Stored data
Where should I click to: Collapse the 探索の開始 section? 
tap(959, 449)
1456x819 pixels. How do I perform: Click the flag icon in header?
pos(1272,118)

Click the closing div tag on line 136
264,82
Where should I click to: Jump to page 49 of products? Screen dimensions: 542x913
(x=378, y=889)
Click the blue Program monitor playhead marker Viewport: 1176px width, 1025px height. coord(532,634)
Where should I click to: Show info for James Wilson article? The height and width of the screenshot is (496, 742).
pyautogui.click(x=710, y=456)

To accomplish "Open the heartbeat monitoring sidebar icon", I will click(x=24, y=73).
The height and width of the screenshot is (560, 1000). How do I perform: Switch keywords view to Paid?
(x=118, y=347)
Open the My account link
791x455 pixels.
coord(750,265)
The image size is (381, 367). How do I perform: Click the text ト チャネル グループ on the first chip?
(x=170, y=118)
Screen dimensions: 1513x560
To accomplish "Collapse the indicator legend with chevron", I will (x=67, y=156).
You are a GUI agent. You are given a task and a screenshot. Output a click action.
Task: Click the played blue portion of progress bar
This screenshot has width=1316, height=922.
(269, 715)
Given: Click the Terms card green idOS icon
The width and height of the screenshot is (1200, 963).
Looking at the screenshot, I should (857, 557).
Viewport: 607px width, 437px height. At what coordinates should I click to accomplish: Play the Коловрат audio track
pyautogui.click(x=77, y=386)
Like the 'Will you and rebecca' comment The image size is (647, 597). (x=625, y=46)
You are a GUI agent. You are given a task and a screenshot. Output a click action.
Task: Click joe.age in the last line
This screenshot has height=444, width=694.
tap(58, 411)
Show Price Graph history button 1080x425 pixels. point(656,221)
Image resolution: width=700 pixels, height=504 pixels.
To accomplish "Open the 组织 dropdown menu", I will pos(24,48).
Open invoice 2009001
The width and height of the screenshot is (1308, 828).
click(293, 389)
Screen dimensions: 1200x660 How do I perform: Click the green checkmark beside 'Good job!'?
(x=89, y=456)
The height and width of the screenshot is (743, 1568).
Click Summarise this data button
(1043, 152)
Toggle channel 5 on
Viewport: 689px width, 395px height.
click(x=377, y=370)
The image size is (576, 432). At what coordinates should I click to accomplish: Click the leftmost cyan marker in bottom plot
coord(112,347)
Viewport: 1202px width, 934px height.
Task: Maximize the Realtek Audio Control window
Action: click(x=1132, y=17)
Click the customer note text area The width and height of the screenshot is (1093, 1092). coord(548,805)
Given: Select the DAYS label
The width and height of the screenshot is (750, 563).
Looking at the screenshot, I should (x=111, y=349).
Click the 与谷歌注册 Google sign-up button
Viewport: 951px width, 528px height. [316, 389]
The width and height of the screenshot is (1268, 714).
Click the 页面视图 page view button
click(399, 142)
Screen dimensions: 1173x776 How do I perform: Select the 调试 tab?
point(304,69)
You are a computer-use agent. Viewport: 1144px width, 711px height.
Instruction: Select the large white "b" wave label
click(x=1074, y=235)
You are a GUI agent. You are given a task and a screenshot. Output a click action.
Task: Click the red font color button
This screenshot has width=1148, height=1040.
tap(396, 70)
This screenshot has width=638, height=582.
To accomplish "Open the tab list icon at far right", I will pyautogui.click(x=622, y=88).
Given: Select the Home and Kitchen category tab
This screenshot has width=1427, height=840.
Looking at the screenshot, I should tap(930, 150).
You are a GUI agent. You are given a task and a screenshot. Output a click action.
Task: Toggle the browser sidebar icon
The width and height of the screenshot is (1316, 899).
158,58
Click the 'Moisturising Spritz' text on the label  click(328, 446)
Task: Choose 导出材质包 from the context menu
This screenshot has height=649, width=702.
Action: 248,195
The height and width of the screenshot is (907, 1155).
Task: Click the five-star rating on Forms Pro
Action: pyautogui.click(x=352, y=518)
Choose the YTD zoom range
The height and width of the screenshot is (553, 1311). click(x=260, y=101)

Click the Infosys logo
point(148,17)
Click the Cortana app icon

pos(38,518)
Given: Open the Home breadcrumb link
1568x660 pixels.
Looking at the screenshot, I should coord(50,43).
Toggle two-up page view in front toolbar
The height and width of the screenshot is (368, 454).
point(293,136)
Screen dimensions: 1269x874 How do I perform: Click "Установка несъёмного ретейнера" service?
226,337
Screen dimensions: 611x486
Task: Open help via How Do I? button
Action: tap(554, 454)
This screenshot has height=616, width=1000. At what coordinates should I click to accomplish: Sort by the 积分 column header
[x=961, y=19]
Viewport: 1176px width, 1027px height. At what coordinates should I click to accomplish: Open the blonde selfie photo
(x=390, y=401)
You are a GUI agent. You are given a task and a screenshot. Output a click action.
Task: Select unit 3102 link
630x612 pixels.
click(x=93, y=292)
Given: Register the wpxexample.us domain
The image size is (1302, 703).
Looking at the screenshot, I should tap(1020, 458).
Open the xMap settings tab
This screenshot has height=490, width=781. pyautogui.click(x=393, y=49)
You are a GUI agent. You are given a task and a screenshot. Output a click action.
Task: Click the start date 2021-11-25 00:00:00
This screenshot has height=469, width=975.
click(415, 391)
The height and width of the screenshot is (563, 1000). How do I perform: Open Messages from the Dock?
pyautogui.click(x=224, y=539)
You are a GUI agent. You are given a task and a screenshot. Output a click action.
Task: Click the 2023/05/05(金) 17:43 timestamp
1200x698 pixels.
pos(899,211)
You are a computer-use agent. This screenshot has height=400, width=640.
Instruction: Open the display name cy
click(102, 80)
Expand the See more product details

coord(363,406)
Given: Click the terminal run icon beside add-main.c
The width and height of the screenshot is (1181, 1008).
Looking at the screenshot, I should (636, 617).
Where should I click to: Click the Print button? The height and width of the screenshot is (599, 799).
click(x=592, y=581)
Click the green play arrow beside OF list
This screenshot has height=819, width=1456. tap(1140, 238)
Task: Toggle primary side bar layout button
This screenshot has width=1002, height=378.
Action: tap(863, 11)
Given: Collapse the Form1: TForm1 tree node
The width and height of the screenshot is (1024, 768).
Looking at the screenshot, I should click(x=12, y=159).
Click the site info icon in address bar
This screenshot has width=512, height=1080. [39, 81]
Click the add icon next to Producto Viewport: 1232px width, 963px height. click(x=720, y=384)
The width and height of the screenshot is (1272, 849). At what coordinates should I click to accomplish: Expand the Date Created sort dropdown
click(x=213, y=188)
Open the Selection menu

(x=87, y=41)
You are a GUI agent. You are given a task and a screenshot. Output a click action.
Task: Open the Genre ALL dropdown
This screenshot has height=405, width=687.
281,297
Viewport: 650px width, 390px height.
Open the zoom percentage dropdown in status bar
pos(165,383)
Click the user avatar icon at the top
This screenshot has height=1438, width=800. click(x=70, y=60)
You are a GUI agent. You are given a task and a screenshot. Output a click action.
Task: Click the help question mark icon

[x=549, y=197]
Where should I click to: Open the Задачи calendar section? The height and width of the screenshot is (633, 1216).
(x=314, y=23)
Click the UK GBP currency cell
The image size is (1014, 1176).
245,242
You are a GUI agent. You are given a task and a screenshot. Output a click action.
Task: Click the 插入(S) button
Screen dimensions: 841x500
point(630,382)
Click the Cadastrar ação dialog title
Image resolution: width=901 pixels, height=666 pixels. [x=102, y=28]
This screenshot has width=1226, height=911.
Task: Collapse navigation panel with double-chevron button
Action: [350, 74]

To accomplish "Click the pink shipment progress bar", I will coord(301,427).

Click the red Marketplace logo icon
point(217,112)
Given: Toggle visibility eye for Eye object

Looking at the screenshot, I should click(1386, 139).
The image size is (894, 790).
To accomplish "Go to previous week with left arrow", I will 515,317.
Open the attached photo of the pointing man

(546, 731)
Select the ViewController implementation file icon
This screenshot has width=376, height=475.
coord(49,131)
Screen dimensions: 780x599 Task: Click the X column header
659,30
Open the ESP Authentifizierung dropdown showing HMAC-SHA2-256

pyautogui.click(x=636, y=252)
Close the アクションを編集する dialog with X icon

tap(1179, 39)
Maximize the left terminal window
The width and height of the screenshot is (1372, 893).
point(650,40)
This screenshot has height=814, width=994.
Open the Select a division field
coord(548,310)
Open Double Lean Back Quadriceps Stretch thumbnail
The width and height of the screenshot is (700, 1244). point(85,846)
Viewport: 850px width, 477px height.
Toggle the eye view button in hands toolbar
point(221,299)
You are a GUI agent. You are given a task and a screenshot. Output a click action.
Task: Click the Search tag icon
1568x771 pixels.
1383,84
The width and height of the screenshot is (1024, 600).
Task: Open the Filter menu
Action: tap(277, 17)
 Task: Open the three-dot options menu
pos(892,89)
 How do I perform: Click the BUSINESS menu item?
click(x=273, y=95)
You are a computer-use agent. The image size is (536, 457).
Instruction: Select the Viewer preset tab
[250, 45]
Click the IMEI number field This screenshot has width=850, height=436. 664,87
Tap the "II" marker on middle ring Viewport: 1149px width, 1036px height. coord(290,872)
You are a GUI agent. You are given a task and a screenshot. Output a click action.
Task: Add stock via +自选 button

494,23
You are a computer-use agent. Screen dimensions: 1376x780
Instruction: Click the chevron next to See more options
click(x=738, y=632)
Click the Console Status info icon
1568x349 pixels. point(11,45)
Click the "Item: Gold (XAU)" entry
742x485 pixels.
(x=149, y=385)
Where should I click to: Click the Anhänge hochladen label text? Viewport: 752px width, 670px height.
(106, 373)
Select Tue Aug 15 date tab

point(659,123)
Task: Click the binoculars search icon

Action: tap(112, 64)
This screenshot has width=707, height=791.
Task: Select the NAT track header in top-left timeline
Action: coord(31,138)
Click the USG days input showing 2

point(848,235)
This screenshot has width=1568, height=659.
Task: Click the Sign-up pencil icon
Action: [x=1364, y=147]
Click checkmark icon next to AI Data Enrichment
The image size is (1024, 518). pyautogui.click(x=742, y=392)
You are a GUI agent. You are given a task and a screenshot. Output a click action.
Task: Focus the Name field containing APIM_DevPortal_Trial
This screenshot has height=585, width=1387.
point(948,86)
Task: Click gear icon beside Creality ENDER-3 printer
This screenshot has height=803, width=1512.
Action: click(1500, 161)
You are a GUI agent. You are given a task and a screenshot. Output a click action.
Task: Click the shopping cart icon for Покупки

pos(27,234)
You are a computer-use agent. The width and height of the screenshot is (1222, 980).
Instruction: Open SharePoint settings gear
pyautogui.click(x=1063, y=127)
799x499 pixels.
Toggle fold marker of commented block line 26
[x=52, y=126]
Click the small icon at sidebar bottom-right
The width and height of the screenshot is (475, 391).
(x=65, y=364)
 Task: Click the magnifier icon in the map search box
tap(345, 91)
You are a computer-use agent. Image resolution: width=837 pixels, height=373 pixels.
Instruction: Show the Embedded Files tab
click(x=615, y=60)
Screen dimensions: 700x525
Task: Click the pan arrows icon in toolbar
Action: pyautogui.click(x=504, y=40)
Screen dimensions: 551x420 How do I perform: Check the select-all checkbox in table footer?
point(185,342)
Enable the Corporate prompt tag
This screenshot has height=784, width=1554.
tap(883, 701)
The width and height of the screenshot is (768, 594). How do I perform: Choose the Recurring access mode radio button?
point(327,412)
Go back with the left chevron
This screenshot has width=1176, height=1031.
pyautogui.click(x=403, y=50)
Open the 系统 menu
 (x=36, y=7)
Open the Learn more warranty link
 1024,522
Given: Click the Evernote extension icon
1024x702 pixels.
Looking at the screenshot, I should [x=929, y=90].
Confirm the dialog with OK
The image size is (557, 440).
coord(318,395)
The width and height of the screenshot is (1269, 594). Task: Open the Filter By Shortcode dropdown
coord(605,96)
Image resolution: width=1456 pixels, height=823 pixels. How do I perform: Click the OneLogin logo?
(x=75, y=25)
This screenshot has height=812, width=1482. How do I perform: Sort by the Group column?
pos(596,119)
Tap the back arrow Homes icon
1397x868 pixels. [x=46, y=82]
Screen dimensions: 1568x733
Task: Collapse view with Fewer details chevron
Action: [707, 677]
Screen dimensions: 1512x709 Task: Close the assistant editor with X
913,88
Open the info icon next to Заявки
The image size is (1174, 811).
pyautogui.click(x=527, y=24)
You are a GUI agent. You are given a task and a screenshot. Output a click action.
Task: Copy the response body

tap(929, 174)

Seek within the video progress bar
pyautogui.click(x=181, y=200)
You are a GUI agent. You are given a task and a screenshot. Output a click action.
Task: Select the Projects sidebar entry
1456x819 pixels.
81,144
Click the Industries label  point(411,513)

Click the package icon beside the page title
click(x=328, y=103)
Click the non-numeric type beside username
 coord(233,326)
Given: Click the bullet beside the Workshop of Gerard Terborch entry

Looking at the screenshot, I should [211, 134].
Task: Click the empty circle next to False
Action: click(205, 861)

• Set task:
Copy the entries above verbatim, starting at the line containing "Close the アクションを編集する dialog with X icon" and ending after the line containing "1036px height. coord(290,872)".

• Full answer:
Close the アクションを編集する dialog with X icon

tap(1179, 39)
Maximize the left terminal window
The width and height of the screenshot is (1372, 893).
point(650,40)
This screenshot has height=814, width=994.
Open the Select a division field
coord(548,310)
Open Double Lean Back Quadriceps Stretch thumbnail
The width and height of the screenshot is (700, 1244). point(85,846)
Viewport: 850px width, 477px height.
Toggle the eye view button in hands toolbar
point(221,299)
You are a GUI agent. You are given a task and a screenshot. Output a click action.
Task: Click the Search tag icon
1568x771 pixels.
1383,84
The width and height of the screenshot is (1024, 600).
Task: Open the Filter menu
Action: tap(277, 17)
 Task: Open the three-dot options menu
pos(892,89)
 How do I perform: Click the BUSINESS menu item?
click(x=273, y=95)
You are a computer-use agent. The image size is (536, 457).
Instruction: Select the Viewer preset tab
[250, 45]
Click the IMEI number field This screenshot has width=850, height=436. 664,87
Tap the "II" marker on middle ring Viewport: 1149px width, 1036px height. coord(290,872)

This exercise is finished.